***** DATA FOR THE TASK

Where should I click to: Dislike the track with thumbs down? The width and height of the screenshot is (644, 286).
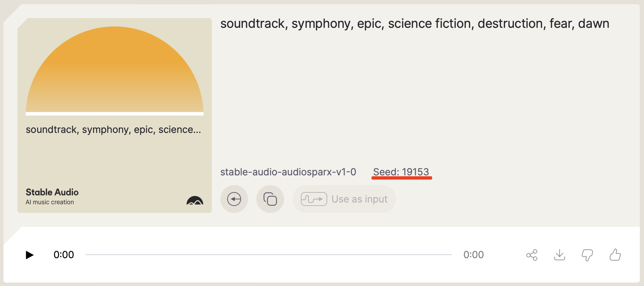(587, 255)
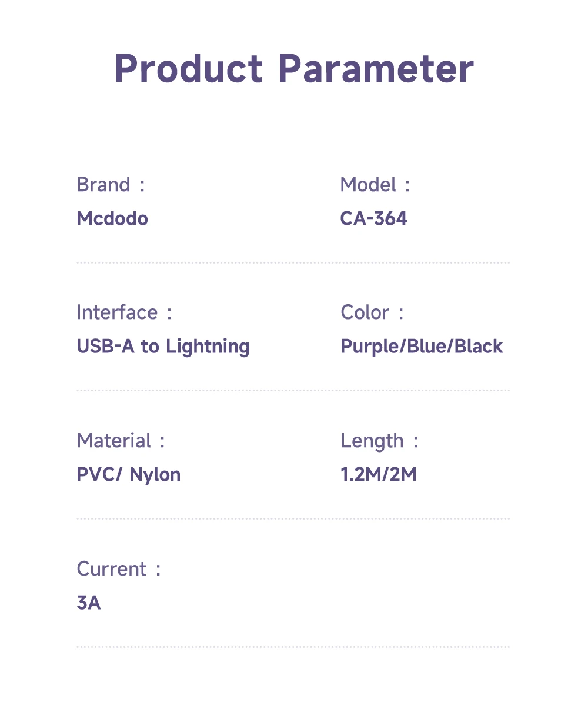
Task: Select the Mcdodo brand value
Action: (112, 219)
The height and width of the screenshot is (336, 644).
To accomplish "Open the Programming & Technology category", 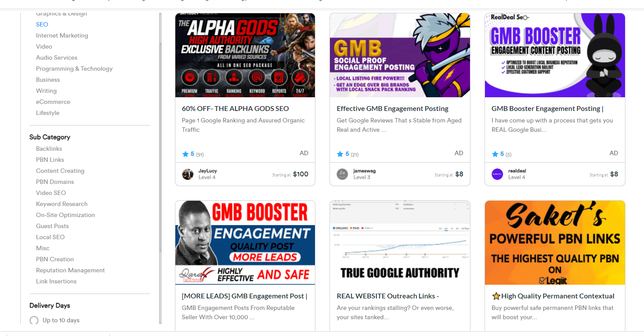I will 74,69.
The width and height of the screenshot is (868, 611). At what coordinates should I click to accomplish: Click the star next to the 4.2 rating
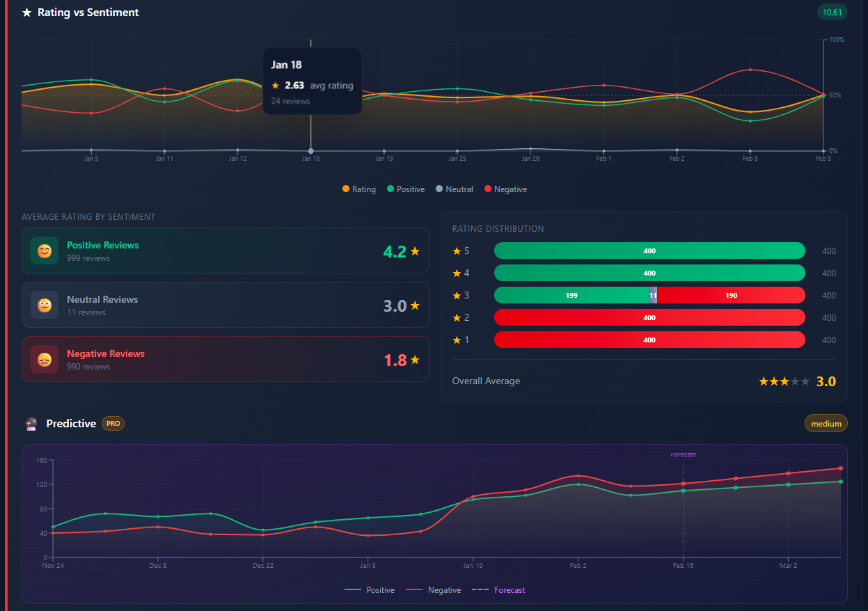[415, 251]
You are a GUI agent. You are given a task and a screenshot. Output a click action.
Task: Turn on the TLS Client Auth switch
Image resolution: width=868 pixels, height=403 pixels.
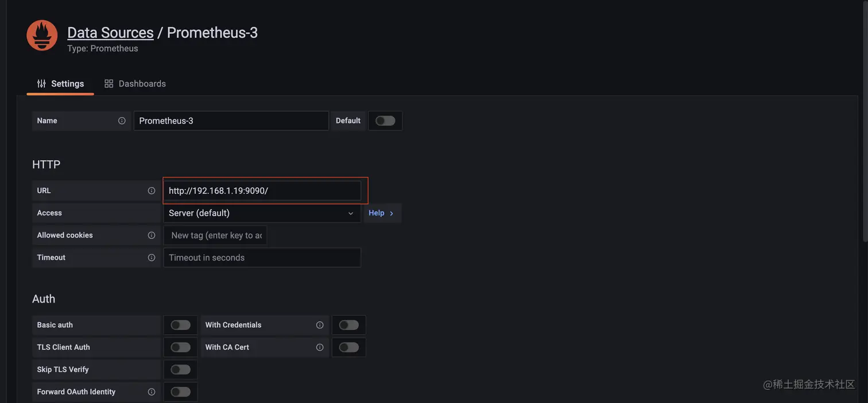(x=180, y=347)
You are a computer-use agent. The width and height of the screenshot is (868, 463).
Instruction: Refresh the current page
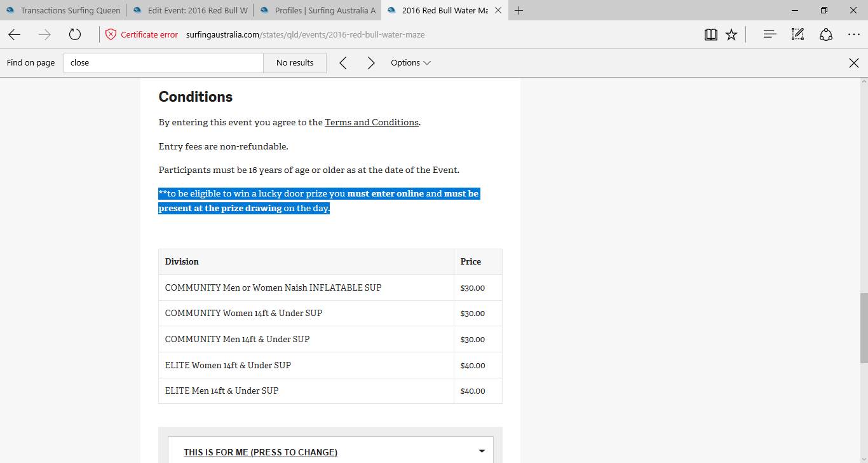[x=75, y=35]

**********
***** DATA FOR THE TASK

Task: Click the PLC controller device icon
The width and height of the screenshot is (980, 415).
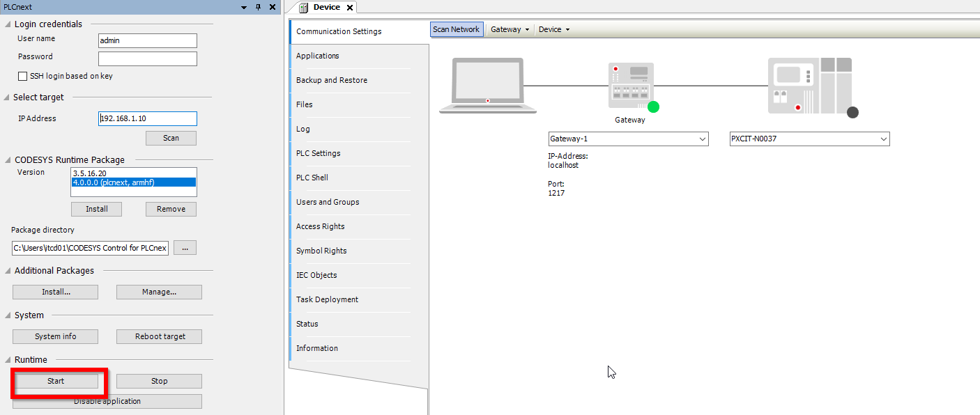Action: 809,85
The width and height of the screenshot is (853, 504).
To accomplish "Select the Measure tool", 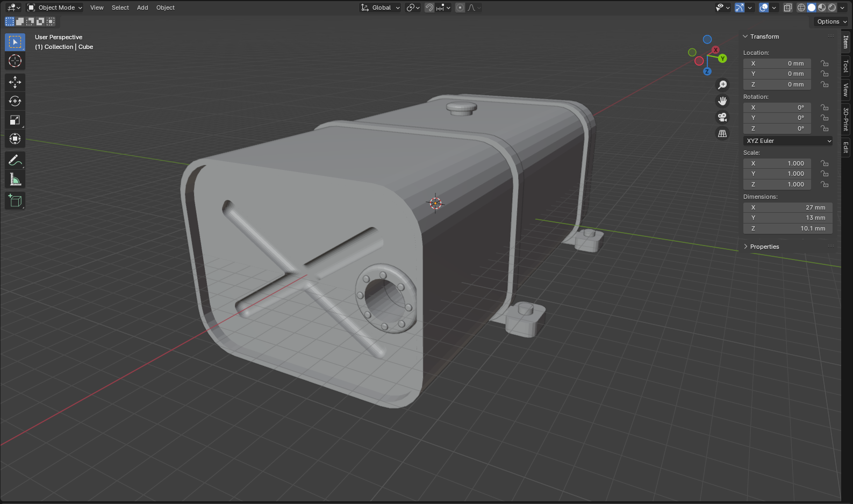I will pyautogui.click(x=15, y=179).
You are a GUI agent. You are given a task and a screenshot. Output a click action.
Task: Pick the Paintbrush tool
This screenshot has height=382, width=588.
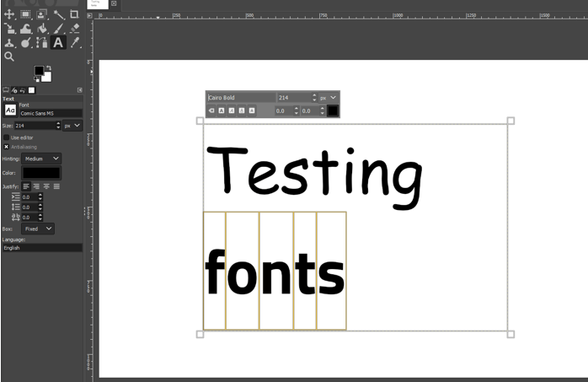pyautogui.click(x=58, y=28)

**********

--- EXERCISE PROMPT ---
Write back word for word every line in the entries above from the one with "Where should I" to the one with "The height and", ends included, and none of the pictures.

--- RESPONSE ---
Where should I click to: Dislike the track with thumbs down? The width and height of the screenshot is (644, 286).
(587, 255)
Task: Select the Mcdodo brand value
Action: (112, 219)
The height and width of the screenshot is (336, 644).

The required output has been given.